Peter Drucker would have agreed, and he stressed that being a right-hand man or woman is no good over the long term. “Work as a lieutenant or assistant does not adequately prepare a man for the pressures of making his own decisions,” he wrote in The Practice of Management. “On the contrary, nothing is more common than the trusted and effective lieutenant who collapses when he is put on his own.” For that reason, a promising young employee “must be tested in his capacity to manage a whole business effectively”—and “long before he gets to the top.”
But Drucker would have gone even further than Klingensmith, for he felt it was not only a subordinate’s responsibility to leave a clingy boss but also an executive’s responsibility to break up such relationships promptly. Drucker explained in People and Performance that effective executives must be on the lookout for any supervisor who says that “Jack Jones” is indispensable.

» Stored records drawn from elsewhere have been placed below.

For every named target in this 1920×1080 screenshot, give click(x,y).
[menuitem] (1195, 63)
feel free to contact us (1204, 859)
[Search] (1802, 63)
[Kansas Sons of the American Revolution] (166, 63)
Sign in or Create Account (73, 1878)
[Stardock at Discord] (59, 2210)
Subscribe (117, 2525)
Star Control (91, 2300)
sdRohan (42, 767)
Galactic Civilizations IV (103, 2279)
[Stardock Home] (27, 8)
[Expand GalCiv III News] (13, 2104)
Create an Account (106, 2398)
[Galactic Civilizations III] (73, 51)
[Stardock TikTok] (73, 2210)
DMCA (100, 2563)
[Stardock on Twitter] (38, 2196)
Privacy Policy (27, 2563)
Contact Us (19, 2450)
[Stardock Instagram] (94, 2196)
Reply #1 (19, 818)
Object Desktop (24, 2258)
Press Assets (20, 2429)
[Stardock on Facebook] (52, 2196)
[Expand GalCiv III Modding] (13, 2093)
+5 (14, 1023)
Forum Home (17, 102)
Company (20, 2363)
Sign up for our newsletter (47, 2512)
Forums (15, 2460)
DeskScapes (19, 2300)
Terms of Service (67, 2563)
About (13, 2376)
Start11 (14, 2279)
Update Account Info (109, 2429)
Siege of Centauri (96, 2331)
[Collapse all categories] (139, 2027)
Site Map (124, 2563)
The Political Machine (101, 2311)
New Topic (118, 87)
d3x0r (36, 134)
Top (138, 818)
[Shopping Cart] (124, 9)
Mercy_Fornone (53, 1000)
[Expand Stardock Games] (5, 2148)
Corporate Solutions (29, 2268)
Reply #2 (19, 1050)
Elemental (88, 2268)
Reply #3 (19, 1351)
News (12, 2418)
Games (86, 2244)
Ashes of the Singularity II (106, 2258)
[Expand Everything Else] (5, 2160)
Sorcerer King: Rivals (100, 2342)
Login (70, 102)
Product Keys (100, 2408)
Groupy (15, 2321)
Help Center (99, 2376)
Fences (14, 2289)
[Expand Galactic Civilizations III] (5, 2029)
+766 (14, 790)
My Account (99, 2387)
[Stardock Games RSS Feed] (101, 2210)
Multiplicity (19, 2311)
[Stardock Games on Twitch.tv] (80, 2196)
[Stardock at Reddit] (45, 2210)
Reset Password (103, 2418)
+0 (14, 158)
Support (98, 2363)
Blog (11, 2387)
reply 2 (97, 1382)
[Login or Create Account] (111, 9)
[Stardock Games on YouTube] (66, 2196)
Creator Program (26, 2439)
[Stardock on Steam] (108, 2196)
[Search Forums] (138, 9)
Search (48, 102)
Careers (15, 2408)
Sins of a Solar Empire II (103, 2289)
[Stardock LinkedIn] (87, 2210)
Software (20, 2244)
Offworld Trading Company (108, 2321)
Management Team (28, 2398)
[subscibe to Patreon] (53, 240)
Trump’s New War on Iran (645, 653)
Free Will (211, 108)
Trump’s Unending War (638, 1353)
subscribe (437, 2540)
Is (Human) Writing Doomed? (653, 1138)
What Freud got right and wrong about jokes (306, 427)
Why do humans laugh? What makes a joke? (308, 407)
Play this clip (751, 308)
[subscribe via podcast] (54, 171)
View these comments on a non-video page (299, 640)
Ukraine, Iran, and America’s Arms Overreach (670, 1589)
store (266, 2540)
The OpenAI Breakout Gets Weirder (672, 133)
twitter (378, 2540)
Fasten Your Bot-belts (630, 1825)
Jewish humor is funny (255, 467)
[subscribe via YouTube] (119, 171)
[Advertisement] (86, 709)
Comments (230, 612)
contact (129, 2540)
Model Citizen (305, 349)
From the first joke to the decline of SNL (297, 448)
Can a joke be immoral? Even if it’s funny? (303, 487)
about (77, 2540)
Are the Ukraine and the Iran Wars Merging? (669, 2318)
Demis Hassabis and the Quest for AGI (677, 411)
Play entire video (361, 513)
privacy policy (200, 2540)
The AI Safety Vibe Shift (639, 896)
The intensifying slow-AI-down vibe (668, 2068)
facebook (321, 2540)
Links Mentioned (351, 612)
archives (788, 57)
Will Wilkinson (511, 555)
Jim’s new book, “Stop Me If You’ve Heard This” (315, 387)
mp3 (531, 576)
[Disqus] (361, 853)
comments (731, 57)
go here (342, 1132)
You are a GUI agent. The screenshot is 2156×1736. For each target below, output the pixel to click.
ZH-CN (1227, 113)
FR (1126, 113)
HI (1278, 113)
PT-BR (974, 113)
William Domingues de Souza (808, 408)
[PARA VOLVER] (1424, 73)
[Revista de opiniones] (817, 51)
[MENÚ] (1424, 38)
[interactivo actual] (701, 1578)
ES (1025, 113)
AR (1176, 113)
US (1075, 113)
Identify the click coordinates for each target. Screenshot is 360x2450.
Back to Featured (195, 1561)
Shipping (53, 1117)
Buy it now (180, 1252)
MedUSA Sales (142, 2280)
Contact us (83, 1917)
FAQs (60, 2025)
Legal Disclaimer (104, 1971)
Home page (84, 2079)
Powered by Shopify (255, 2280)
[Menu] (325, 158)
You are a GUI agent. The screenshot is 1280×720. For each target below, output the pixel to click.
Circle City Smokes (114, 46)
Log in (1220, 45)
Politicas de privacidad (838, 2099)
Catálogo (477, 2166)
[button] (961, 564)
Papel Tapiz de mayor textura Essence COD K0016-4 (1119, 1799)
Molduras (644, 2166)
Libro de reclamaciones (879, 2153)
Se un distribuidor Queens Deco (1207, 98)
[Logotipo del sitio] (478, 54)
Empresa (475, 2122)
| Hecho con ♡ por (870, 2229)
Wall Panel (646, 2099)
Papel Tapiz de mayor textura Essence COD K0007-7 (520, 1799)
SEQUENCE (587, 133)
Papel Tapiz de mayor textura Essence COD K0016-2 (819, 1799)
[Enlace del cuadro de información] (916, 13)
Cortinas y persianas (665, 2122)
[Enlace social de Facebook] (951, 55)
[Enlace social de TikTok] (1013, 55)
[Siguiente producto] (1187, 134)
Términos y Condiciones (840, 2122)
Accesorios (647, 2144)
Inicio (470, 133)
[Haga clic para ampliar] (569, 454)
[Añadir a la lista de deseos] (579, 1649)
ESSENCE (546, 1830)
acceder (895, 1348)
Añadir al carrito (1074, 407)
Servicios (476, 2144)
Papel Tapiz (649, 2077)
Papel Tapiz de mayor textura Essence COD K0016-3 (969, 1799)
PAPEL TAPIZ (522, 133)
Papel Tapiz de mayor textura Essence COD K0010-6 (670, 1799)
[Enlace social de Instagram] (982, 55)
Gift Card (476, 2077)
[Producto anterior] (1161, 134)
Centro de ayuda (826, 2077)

“They have learned that there are only three explanations for an ‘indispensable’ person like Jack Jones,” Drucker wrote. “He is actually incompetent and can survive only if he his carefully shielded from demands; his strength is misused to bolster a weak superior; or his strength is misused to delay tackling a serious problem, if not to conceal its existence.”
Drucker added: “In every one of these situations, the ‘indispensable person’ should be moved—and soon. Otherwise one only destroys whatever strengths he may have.”
Have you ever seen an employee become “indispensable” in the wrong sort of way? What happened?